The records>
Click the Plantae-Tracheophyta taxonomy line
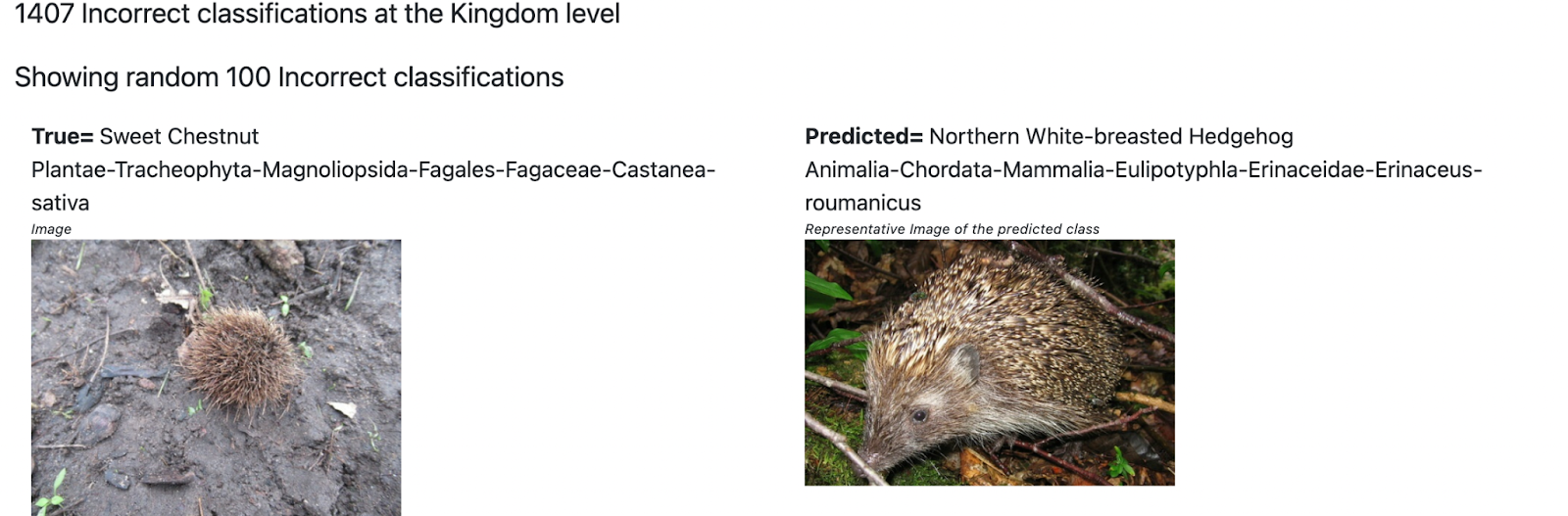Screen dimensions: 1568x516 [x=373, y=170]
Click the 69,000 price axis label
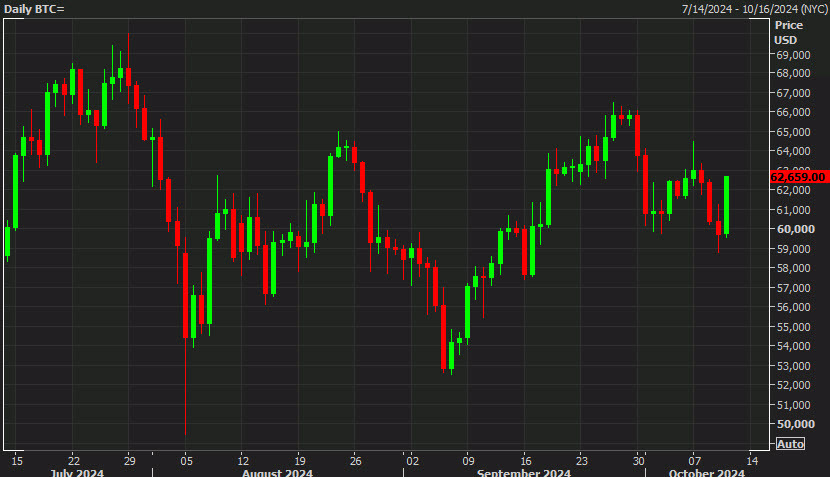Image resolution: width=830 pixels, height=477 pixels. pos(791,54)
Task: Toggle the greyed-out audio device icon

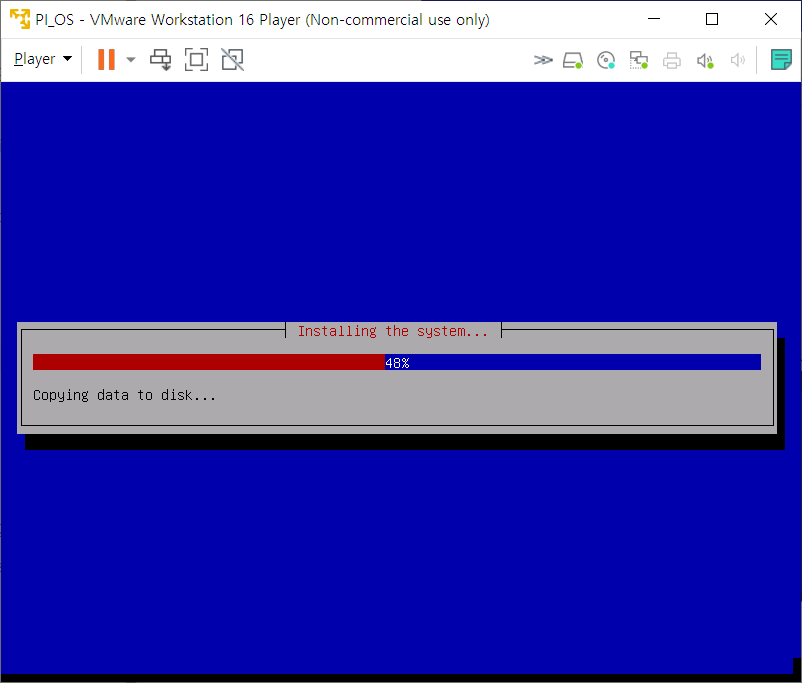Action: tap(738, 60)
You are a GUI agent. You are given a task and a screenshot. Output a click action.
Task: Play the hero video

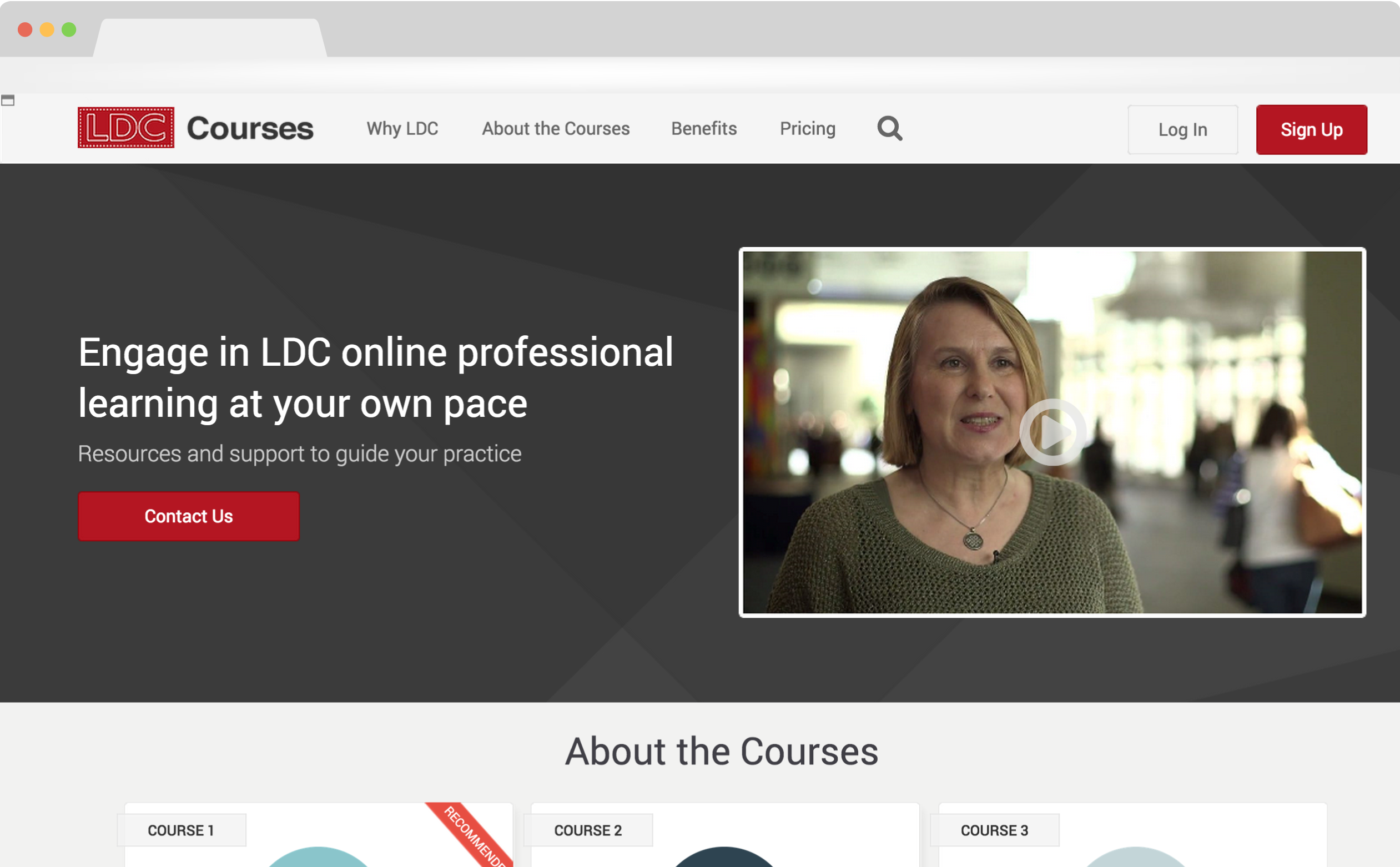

==

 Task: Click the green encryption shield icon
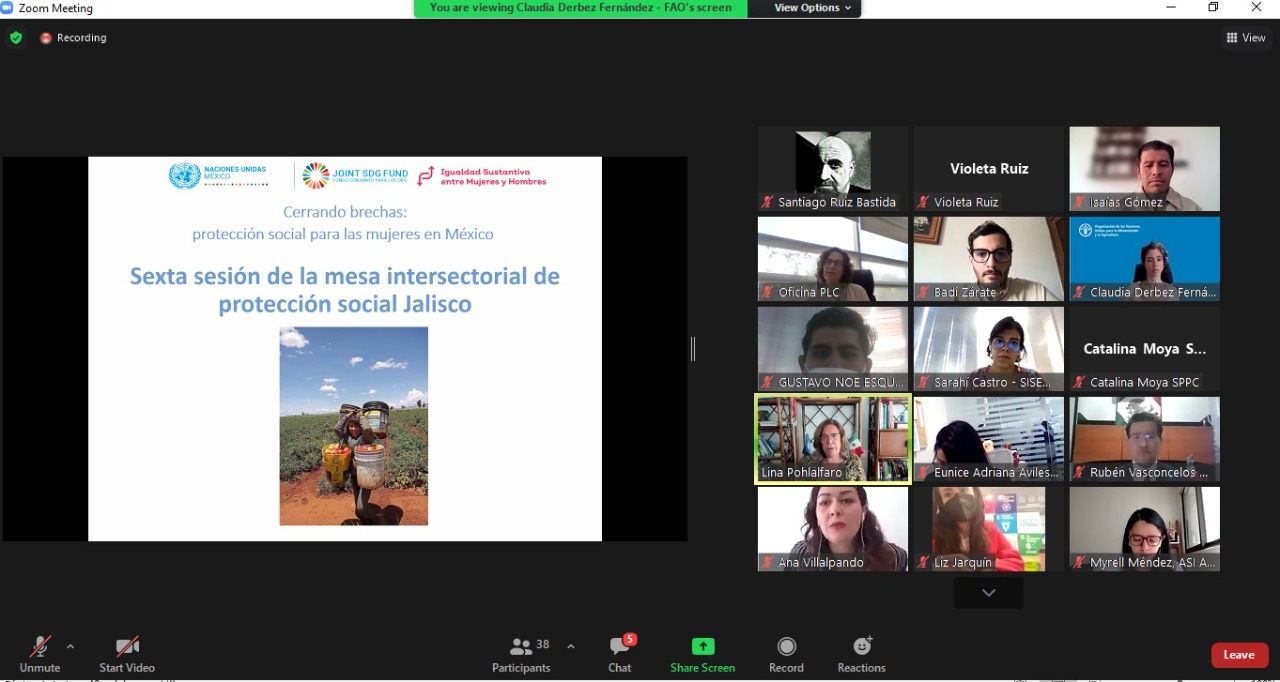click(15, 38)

==

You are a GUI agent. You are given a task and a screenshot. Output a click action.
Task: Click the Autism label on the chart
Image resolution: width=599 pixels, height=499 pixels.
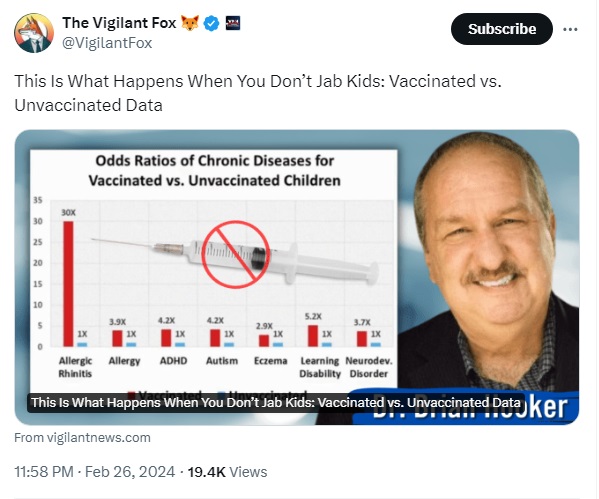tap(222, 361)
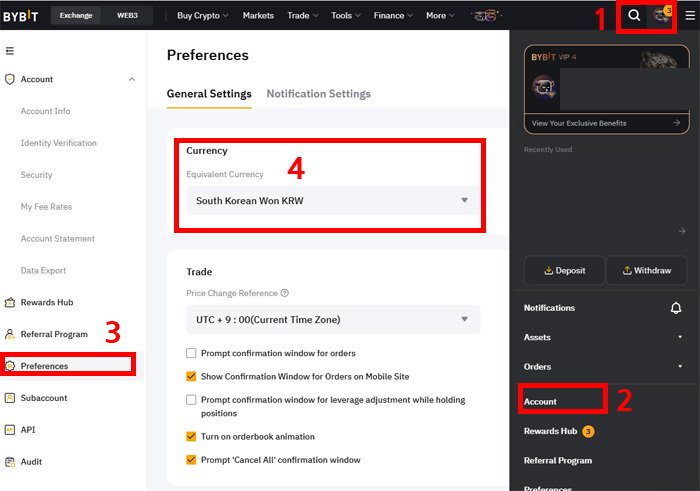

About this exercise> The lines above starting at the one that holds "Click the Plantae-Tracheophyta taxonomy line" and ending at the one that holds "Task: Play the hero video" are to be written out exactly, ends included, and no pictures are to be copied.

Result>
Click the Plantae-Tracheophyta taxonomy line
Screen dimensions: 1568x516 [x=373, y=170]
Click the 69,000 price axis label
Image resolution: width=830 pixels, height=477 pixels. pos(791,54)
Task: Toggle the greyed-out audio device icon

Action: tap(738, 60)
You are a GUI agent. You are given a task and a screenshot. Output a click action.
Task: Play the hero video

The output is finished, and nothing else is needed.